◆ WHAT TO WORK ON ◆
Pick up the article about Justice Brennan's 1988 remarks on law and outer space after its last sentence, and keep writing it in the same voice.

TEXT PROVIDED START

The path to the future, from a voice from the past
by Jeffrey G. Liss
|“[A]fter you’ve heard me, you may think what I say is pure fantasy and that I have taken leave of my senses. Because I’m going to say something about the law and Outer Space…”|
Continuing, in his remarks at the Bicentennial Conference of Judges of the Unites States Court of Appeals, Justice Brennan quoted then President Ronald Reagan’s declarations, “Let every child dream that he or she may one day plant the stars and stripes on a distant planet” and, “We will find the means to protect this Earth and to nurture every human life and to explore the universe.”
The Justice cited the increasing pace of human space activities and called attention to efforts to create a Declaration of First Principles for the Governance of Space Communities and to other efforts “in its field.” He acknowledged that “it may certainly be a long time before large, independent societies will be in existence,” but then asked, “Yet, if we accept, as I am persuaded we must, that space colonization is inevitable and that we should therefore prepare for it, what are just some of the legal problems we should be thinking about?”
After discussing a large number of those problems and noting various approaches that had been explored to deal with them, he concluded that it was “very obvious” that they did not “come even close to being the last word on the subject.”
In passing, he also suggested that “inquiry into the rules that should govern societies in space is likely to provide fresh insights into the governance of societies here on Earth, a field in which, to judge by current events, there is certainly room for progress.”
Justice Brennan then ended his remarks: “But we can be glad that responsible quarters are beginning to give thought to the law and space communities. For, to repeat President Reagan’s admonition, ‘America must lead the effort to colonize space, because in the next century leadership on Earth will come to the nation that shows the greatest leadership in space.’”
The insightful words of this farsighted jurist should not be lost, and they are appended below.
WILLIAM J. BRENNAN, JR.,
SUPREME COURT OF THE UNITED STATES,
AT BICENTENNIAL CONFERENCE OF JUDGES
OF UNITED STATES COURT OF APPEALS
October 26, 1988
I feel highly privileged to address the distinguished audience. I promise you I shall not detain you long. You have been discussing what the future holds for the role of the federal appellate judiciary. I’m going to continue on the same line but, after you’ve heard me, you may think what I say is pure fantasy and that I’ve taken leave of my senses. Because I’m going to say something about the law and Outer Space – and specifically what prospect there is for involvement of the law and courts and lawyers in the still mysterious but surely burgeoning evolution of humankind’s effort to conquer the far reaches of the Universe. Can it be that human beings shall indeed colonize the moon, and Mars and even farther reaches of the heavens? Does the nation’s reentry into the fray, signaled by the successful flight of Discovery, answer with an emphatic yes? Only a week or so ago, the administration funded NASA with about 900 million dollars to being work on a space station, a project estimated to cost upwards of 3 billion dollars by the time it is finally assembled in orbit in the late 1990s. Apparently, about 20 shuttle flights would be required over a 3-year period to haul the station components into orbit for assembly there. Several shuttle flights would then be needed to ferry people and research equipment to and from the station. A “visions” committee of NASA is pondering a permanent base on the moon and human exploration of Mars.

TEXT PROVIDED END
GIVEN INFORMATION START

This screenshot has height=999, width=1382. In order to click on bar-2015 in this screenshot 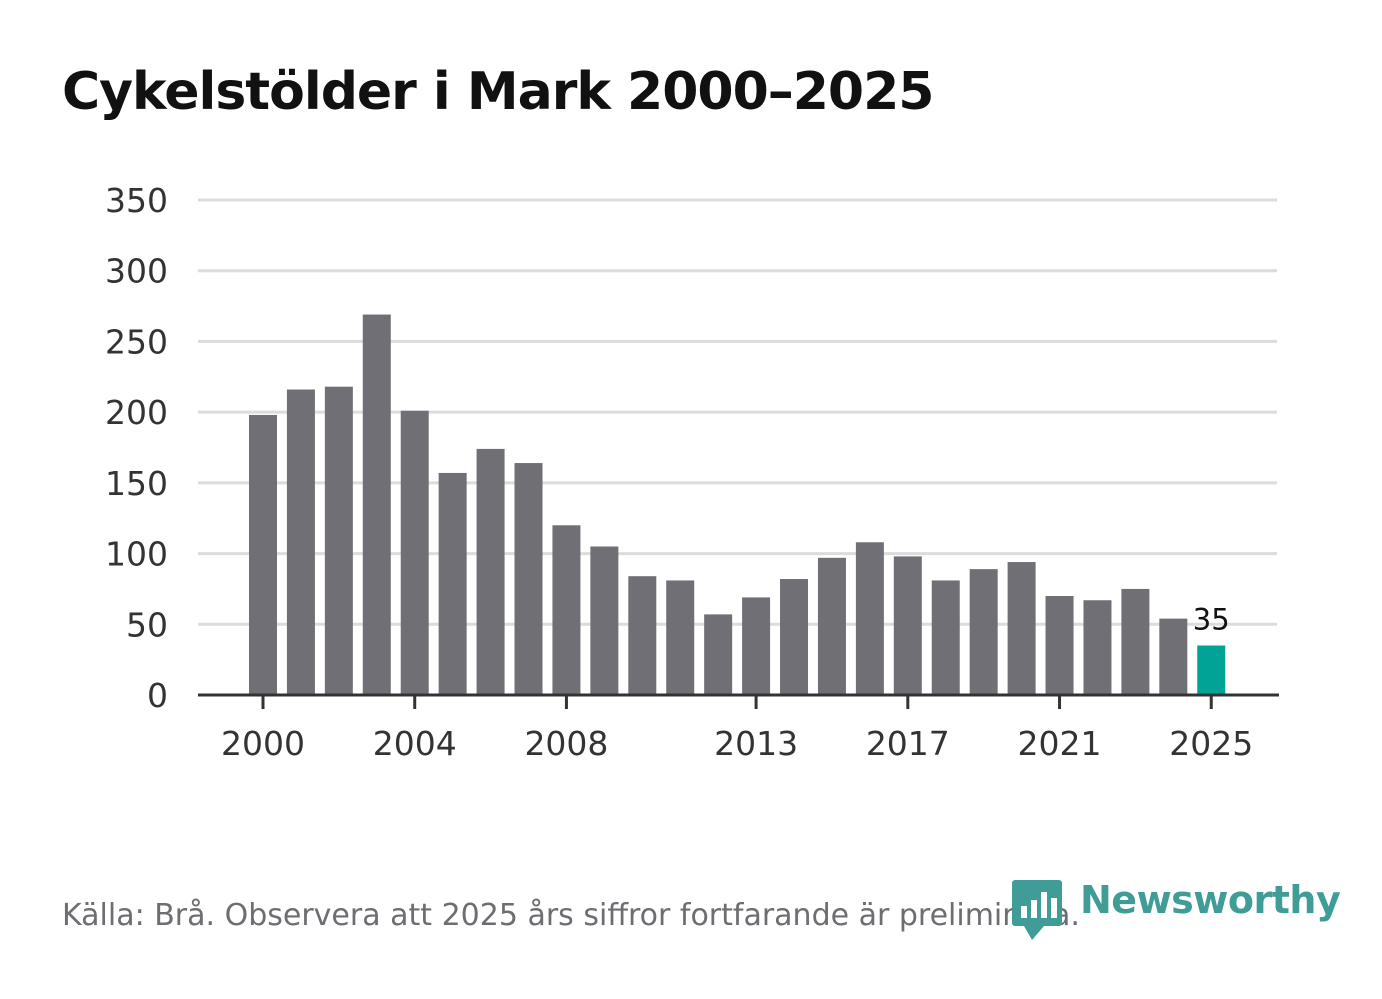, I will do `click(832, 626)`.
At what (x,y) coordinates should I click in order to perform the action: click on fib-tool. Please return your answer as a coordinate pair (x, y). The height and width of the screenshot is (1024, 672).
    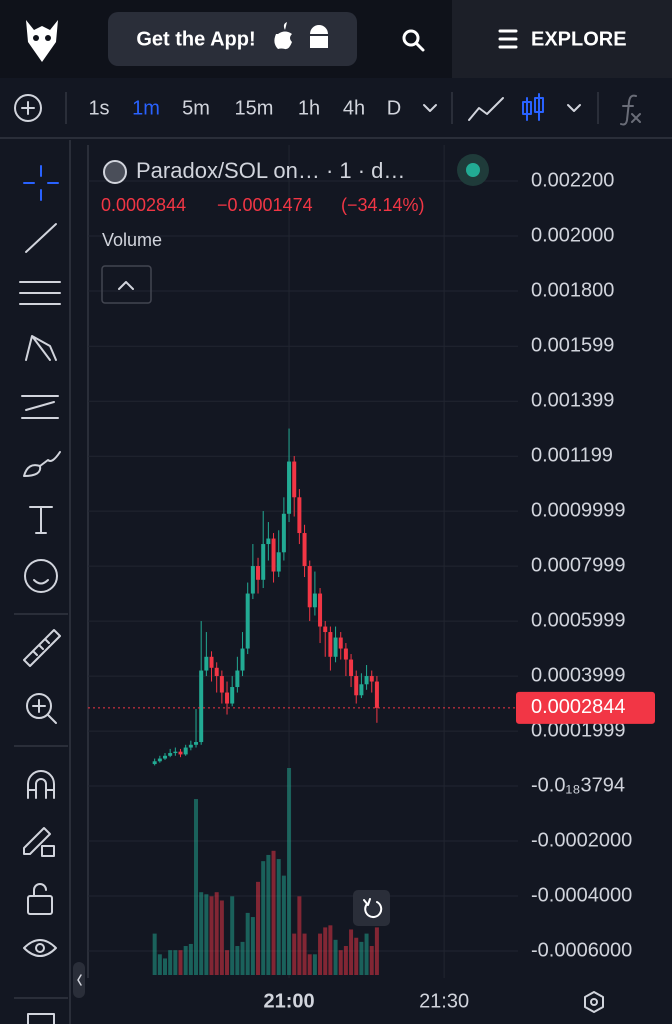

GIVEN INFORMATION END

◆ TASK RESULT ◆
|“But we can be glad that responsible quarters are beginning to give thought to the law and space communities. For, to repeat President Reagan’s admonition, ‘America must lead the effort to colonize space, because in the next century leadership on Earth will come to the nation that shows the greatest leadership in space.’”|
And only just a month ago, The Washington Post reported that President Reagan, with the five astronauts of the shuttle Discovery beside him at Houston, proclaimed that “America must lead the effort to colonize space, because in the next century, leadership on Earth will come to the nation that shows the greatest leadership in space.” He talked of establishing a permanent moon base and of a manned flight to Mars. “Let every child dream that he or she may one day plant the stars and stripes on a distant planet,” he said. “Mankind’s journey into space,” he went on, “like every great voyage of discovery, will become part of our unending journey of liberation. In the limitless reaches of space, we will find liberation from tyranny, from scarcity, from ignorance and from war. We will find the means to protect this Earth and to nurture every human life, and to explore the universe.” “This,” he concluded, “is our mission, this is our destiny.”
And in the last 18 months, in the pursuit of that mission, the National Air and Space Museum of the Smithsonian joined with the Center for Democracy of Boston University to stage conferences of a large number of leading legislators, jurists, lawyers, educators, businessmen, and other distinguished citizens to discuss and propose a Declaration of First Principles for the Governance of Space Communities. Drafts of such a Declaration were completed and circulated for comment. As might be expected, some found flaws in it, of which more in a moment.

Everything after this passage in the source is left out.